Impact of Consumer-Directed Health Plans on Low-Value Healthcare

Rachel O. Reid, MD, MS; Brendan Rabideau, BA; and Neeraj Sood, PhD
Switching to a consumer-directed health plan is associated with reduced overall outpatient spending, but not with reduced spending on low-value healthcare services.
ABSTRACT

Objectives: To assess the impact of consumer-directed health plan (CDHP) enrollment on low-value healthcare spending.

Study Design: We performed a quasi-experimental analysis using insurance claims data from 376,091 patients aged 18 to 63 years continuously enrolled in a plan from a large national commercial insurer from 2011 to 2013. We measured spending on 26 low-value healthcare services that offer unclear or no clinical benefit.

Methods: Employing a difference-in-differences approach, we compared the change in spending on low-value services for patients switching from a traditional health plan to a CDHP with the change in spending on low-value services for matched patients remaining in a traditional plan.

Results: Switching to a CDHP was associated with a $231.60 reduction in annual outpatient spending (95% CI, –$341.65 to –$121.53); however, no significant reductions were observed in annual spending on the 26 low-value services (­–$3.64; 95% CI, –$9.60 to $2.31) or on these low-value services relative to overall outpatient spending (–$7.86 per $10,000 in outpatient spending; 95% CI, –$18.43 to $2.72). Similarly, a small reduction was noted for low-value spending on imaging (–$1.76; 95% CI, –$3.39 to –$0.14), but not relative to overall imaging spending, and no significant reductions were noted in low-value laboratory spending.

Conclusions: CDHPs in their current form may represent too blunt an instrument to specifically curtail low-value healthcare spending.

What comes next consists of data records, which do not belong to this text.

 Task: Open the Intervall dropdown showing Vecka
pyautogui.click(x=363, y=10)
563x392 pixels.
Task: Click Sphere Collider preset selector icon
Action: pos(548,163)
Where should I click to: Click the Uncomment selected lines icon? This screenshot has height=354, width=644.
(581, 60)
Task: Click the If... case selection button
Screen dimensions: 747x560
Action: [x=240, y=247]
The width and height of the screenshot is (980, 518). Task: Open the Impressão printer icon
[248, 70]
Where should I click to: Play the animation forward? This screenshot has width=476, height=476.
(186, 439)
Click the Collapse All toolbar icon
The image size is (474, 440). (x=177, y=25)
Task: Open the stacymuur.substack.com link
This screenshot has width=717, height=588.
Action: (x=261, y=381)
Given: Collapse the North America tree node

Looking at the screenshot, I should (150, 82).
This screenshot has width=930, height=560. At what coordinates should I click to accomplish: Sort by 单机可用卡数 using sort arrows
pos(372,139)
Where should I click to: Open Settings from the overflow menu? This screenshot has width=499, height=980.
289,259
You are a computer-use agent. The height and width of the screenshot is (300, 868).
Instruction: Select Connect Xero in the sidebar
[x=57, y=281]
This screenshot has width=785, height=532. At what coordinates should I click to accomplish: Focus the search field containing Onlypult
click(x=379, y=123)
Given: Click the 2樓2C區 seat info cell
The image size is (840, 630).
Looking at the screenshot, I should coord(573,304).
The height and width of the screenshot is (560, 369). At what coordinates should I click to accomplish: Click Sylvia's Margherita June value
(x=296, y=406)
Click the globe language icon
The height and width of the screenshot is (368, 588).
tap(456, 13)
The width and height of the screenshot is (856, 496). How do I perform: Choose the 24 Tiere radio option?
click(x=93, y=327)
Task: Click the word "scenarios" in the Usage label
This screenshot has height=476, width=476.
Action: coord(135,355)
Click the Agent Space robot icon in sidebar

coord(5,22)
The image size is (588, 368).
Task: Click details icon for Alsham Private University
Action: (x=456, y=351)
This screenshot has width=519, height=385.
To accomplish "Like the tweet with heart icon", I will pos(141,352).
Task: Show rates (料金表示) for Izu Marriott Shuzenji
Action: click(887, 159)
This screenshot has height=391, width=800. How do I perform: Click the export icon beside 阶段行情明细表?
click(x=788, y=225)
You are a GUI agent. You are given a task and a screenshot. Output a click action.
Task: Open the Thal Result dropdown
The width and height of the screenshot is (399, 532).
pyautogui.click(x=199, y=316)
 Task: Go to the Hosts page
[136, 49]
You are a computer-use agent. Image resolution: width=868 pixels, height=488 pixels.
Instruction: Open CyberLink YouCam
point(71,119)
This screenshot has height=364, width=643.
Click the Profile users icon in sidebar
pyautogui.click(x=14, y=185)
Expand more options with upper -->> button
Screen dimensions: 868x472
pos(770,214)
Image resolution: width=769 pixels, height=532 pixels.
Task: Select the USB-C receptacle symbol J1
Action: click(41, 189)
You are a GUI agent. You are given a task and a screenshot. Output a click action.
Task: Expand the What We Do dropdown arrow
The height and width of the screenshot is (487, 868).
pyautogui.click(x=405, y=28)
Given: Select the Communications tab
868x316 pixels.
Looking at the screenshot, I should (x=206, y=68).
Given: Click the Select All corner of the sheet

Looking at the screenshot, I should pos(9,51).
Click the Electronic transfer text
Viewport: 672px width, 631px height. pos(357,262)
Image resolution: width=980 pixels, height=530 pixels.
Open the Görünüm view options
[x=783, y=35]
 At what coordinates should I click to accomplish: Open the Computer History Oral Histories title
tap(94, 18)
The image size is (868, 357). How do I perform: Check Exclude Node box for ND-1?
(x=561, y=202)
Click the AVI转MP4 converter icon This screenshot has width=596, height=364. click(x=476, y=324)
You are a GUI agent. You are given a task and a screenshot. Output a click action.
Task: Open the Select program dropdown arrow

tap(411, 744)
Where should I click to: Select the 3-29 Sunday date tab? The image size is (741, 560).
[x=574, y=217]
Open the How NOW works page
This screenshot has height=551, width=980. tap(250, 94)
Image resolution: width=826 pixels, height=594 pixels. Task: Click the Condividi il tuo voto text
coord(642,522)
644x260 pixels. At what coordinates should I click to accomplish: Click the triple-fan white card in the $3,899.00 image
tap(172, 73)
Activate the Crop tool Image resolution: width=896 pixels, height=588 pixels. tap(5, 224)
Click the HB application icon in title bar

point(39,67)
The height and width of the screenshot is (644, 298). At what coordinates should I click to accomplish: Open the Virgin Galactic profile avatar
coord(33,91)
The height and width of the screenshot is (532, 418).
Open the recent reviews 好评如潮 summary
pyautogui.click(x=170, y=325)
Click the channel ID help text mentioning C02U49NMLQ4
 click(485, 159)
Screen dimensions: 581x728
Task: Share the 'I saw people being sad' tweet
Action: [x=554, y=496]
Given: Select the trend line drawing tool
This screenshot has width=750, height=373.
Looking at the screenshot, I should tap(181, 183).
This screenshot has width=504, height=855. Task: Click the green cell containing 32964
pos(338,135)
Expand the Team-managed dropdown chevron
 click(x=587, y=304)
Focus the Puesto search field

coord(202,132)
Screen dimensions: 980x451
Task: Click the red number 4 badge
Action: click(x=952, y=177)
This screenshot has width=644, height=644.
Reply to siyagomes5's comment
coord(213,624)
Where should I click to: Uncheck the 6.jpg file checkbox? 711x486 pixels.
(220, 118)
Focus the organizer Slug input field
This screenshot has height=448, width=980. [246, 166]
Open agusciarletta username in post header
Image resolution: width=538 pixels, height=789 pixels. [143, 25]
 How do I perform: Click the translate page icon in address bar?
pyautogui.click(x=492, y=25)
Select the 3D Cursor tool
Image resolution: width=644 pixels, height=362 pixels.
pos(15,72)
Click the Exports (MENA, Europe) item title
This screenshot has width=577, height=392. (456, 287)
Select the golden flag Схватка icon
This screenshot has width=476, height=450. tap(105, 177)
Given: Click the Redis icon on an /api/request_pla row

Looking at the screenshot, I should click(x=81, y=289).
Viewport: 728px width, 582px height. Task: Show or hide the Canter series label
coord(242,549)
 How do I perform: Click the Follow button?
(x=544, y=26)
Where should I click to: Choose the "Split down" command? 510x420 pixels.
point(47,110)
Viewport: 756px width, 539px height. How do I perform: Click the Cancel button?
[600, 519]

Am J Manag Care. 2017;23(12):741-748
Takeaway Points
  • Consistent with prior study findings, switching from a traditional plan to a consumer-directed health plan (CDHP) was associated with reduced overall outpatient spending. 
  • However, switching to a CDHP did not reduce spending on low-value healthcare services that offer unclear or no clinical benefit and represent a significant source of waste. 
  • This pattern was consistent for laboratory services, imaging services, and services both more and less sensitive to patient preferences. 
  • CDHPs may encourage patients to curb spending indiscriminately rather than specifically reducing low-value services; more targeted consumer incentives in CDHPs may be necessary to reduce this source of waste.
Low-value healthcare services are medical tests and procedures that provide unclear or no clinical benefit to patients, but still expose them to both risk and expense. Despite evidence of their lack of clinical benefit to patients, these unnecessary services remain frequently ordered and contribute substantially toward wasteful spending within the US healthcare system.1-4 Reducing the use of low-value services offers an opportunity to decrease wasteful spending while improving access and quality. One influential effort to reduce low-value services is the American Board of Internal Medicine Foundation’s Choosing Wisely campaign. This initiative, which assembled recommendations from 75 physician and professional societies on low-value services to avoid in their specialty, has garnered support and partnership from patient and payer organizations alike.5-7 

An emerging body of research has begun to measure low-value services in the US healthcare system. Some study results have demonstrated that the volume of low-value services delivered to Medicare patients varies across regions and physician organizations.8-11 Another recent study's results demonstrated regional variation among commercially insured patients and that patients from more advantaged groups (ie, white, higher-income) receive more low-value services.12

In a related trend, consumer-directed health plans (CDHPs) are growing in popularity. These plans combine high deductibles with tax-sheltered health savings accounts (HSAs) that allow patients to pay out-of-pocket costs using pretax dollars. This benefit structure results in greater cost sharing for patients, which is intended to spur value-conscious care choices and reduce wasteful spending. In the employer-sponsored insurance market, CDHP enrollment increased from 4% to 29% over the last decade.13 In the individual market, nearly 90% of Affordable Care Act Marketplace enrollees are in CDHPs.14 Prior research has shown that CDHPs do reduce overall healthcare spending.15-17 If CDHPs encourage more value-conscious choices, then these spending reductions should be concentrated among low-value services that offer unclear or no clinical benefit. However, the effects of CDHPs on low-value services have not been studied. In this study, we assessed the impact of enrolling in a CDHP on low-value healthcare service spending.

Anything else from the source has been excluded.